HUMAN RIGHTS TRIBUNAL OF ONTARIO
B E T W E E N:
Robert Sells
Applicant
-and-
Kawartha Pine Ridge District School Board and Elementary Teachers’ Federation of Ontario
Respondents
INTERIM DECISION
Adjudicator: Alison Renton
Date: March 28, 2012
Citation: 2012 HRTO 645
Indexed as: Sells v. Kawartha Pine Ridge District School Board
[1] This file was scheduled for a Summary Hearing by conference call on March 8, 2012 pursuant to a Case Assessment Direction dated October 27, 2011 (“the CAD”) and a Notice of Summary Hearing on December 9, 2011 (“the Notice”).
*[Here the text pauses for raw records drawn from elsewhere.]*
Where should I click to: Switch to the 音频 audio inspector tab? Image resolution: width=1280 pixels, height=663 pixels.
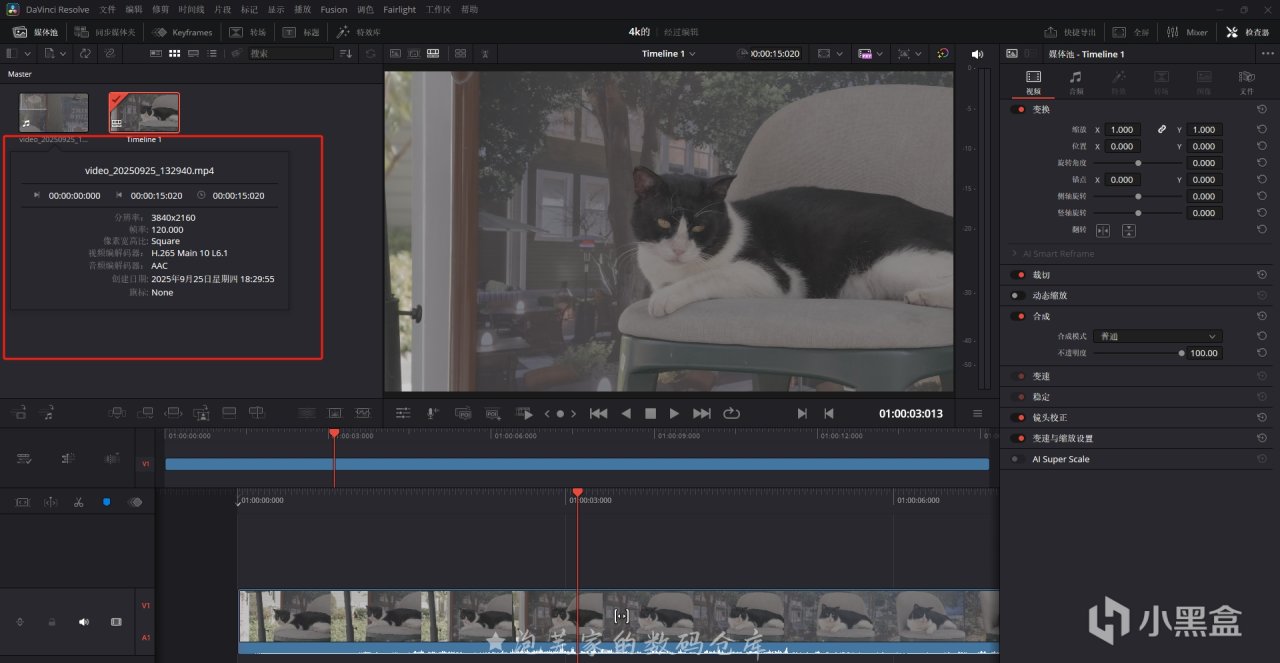coord(1075,81)
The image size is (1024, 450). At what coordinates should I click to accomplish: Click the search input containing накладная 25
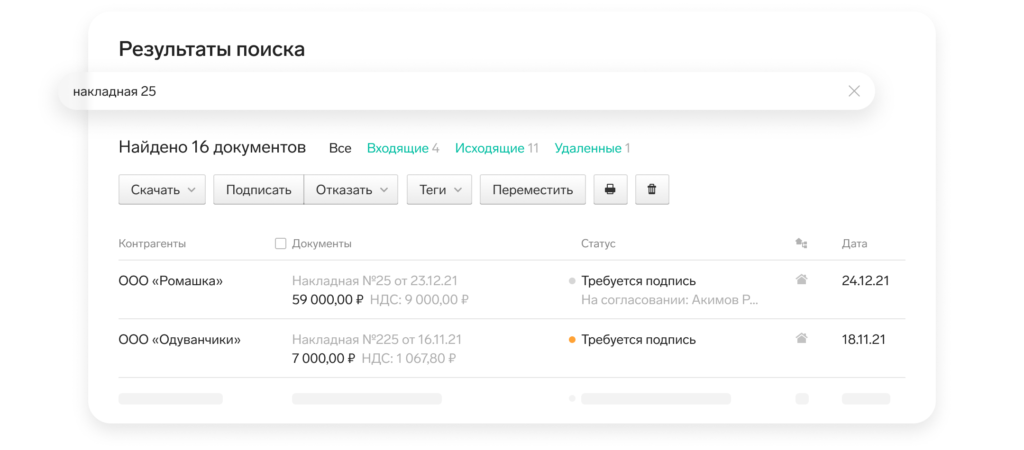pyautogui.click(x=450, y=91)
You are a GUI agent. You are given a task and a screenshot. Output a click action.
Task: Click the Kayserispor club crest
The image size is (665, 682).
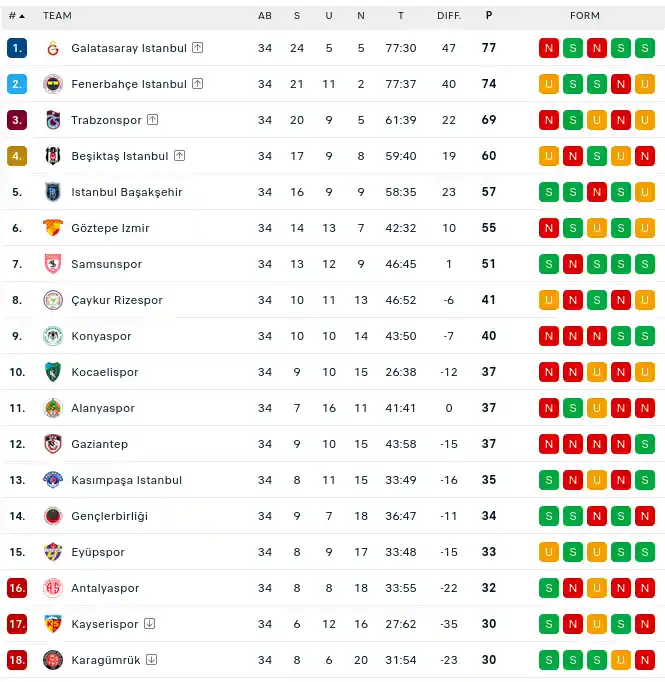click(53, 624)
[2] By Interim Decision dated March 8, 2012 (“the March Interim Decision”), the Tribunal cancelled the Summary Hearing to accommodate the applicant’s request to attend the Summary Hearing in person. At para. 8 of the March Interim Decision, the Tribunal stated that it would issue a new Notice of Summary Hearing to the parties converting the telephone Summary Hearing to an in-person Summary Hearing and giving the respondents the option of participating by conference call or in-person.
[3] Subsequent to the issuance of the March Interim Decision, the respondent Elementary Teachers’ Federation of Ontario (“the union”) sent a letter dated March 8, 2012 to the Tribunal, and on which the other parties were copied. In that letter, the union reiterated “the Federation’s strenuous objection to the [applicant’s] requested accommodation” and requested that the Tribunal reconsider its decision to schedule an in-person hearing. The union submits that the applicant has:
never, to its knowledge, ever “received nor articulated a need for accommodation under the Code [sic] in relation to the referenced hearing impairment, including, but not limited to accommodations in respect of his ability to use the telephone”; and,
failed to provide information that would support the conclusion that the applicant cannot participate equally in the Summary Hearing by way of teleconference.
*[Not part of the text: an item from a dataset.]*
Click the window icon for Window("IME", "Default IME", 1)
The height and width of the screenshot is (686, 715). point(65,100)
[4] The union submits that if the Summary Hearing is conducted in-person, the union takes the position that it must attend in-person at the Tribunal in order to protect its rights as a party to participate fully in the proceeding. It submits that it should not be put to the expense of attending at an in-person Summary Hearing since the applicant’s request for accommodation does not appear to be warranted.
[5] Neither the applicant nor the respondent Kawartha Pine Ridge District School Board has responded to the union’s March 8, 2012 letter.
[6] Although the union has requested that the Tribunal “reconsider” its decision, the union has not filed a Form 20, Request for Reconsideration. Rule 26.1 sets out that a party can request reconsideration of a final decision and the Tribunal has reiterated, in a number of decisions, that a party can only request that a final decision be reconsidered. See, for example, McLennon v. York University, [2012 HRTO 102](https://www.minicounsel.ca/hrto/2012/102). Since the Tribunal issued an interim decision cancelling the Summary Hearing and converting it, at least for the applicant, to an in-person Summary Hearing, the union does not meet the threshold requirements for reconsideration.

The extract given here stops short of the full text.